• What to produce: Copy the part that opens with the line containing "Where should I click to: Click the Atl." and closes with the line containing "[x=26, y=216]", replacing "Madrid" with "Sevilla" and leaving everything else the same.

»»

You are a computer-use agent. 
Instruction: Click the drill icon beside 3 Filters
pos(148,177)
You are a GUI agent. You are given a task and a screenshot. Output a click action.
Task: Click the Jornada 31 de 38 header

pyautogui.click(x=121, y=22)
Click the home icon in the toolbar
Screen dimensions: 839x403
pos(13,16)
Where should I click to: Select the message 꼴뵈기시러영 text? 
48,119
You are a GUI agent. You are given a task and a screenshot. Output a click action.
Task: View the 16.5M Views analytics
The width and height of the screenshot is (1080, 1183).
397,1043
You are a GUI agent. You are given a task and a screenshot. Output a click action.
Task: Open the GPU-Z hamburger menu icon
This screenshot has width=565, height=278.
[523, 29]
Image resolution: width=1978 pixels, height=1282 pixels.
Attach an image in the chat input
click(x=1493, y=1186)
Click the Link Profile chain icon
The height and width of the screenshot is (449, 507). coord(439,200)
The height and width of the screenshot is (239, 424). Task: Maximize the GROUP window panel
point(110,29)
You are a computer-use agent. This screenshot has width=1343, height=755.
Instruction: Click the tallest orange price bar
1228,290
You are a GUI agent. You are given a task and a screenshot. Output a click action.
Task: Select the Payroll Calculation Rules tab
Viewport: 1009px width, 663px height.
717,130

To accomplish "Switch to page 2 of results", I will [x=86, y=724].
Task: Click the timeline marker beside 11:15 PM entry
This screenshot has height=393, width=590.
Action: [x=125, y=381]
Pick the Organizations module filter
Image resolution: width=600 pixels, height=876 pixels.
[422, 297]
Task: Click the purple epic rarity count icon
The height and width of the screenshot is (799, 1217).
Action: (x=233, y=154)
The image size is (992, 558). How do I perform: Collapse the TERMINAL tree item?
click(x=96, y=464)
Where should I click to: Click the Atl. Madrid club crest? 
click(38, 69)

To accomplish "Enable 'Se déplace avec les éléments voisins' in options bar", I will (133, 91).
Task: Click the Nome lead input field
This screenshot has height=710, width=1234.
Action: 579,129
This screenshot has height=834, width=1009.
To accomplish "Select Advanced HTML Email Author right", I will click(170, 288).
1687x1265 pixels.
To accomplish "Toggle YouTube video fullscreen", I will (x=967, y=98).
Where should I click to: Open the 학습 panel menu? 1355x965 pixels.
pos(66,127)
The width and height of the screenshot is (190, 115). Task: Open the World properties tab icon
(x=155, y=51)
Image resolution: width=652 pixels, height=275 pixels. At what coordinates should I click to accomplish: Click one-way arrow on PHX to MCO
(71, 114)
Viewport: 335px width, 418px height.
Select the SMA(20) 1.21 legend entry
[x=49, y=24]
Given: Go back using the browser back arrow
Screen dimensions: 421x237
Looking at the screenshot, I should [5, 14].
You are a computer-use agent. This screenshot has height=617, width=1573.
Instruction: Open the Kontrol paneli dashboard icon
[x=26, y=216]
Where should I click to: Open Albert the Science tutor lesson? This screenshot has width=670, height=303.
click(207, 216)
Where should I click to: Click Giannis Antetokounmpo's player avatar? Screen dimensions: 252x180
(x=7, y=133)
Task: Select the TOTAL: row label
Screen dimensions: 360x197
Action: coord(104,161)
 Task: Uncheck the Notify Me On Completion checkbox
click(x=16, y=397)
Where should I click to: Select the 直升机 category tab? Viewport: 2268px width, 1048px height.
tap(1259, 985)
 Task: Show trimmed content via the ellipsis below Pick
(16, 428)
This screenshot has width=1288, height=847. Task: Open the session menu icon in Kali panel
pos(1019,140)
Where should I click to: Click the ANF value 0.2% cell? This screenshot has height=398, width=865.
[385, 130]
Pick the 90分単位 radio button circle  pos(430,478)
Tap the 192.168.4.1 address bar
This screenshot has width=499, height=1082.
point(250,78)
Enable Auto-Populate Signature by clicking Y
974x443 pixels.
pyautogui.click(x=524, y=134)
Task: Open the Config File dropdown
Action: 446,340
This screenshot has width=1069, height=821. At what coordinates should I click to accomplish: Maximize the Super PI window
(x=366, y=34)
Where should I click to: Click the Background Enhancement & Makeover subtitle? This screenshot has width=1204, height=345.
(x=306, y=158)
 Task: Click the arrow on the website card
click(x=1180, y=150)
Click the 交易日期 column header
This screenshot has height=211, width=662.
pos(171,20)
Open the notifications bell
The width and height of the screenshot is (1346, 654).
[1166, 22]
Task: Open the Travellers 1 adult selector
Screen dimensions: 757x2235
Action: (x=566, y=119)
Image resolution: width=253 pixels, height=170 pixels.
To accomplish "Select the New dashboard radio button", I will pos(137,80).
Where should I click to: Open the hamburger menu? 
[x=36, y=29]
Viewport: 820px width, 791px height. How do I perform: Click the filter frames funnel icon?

««

• The solution:
Where should I click to: Click the Atl. Sevilla club crest? 
click(38, 69)

To accomplish "Enable 'Se déplace avec les éléments voisins' in options bar", I will (133, 91).
Task: Click the Nome lead input field
This screenshot has height=710, width=1234.
Action: 579,129
This screenshot has height=834, width=1009.
To accomplish "Select Advanced HTML Email Author right", I will click(170, 288).
1687x1265 pixels.
To accomplish "Toggle YouTube video fullscreen", I will (x=967, y=98).
Where should I click to: Open the 학습 panel menu? 1355x965 pixels.
pos(66,127)
The width and height of the screenshot is (190, 115). Task: Open the World properties tab icon
(x=155, y=51)
Image resolution: width=652 pixels, height=275 pixels. At what coordinates should I click to accomplish: Click one-way arrow on PHX to MCO
(71, 114)
Viewport: 335px width, 418px height.
Select the SMA(20) 1.21 legend entry
[x=49, y=24]
Given: Go back using the browser back arrow
Screen dimensions: 421x237
Looking at the screenshot, I should [5, 14].
You are a computer-use agent. This screenshot has height=617, width=1573.
Instruction: Open the Kontrol paneli dashboard icon
[x=26, y=216]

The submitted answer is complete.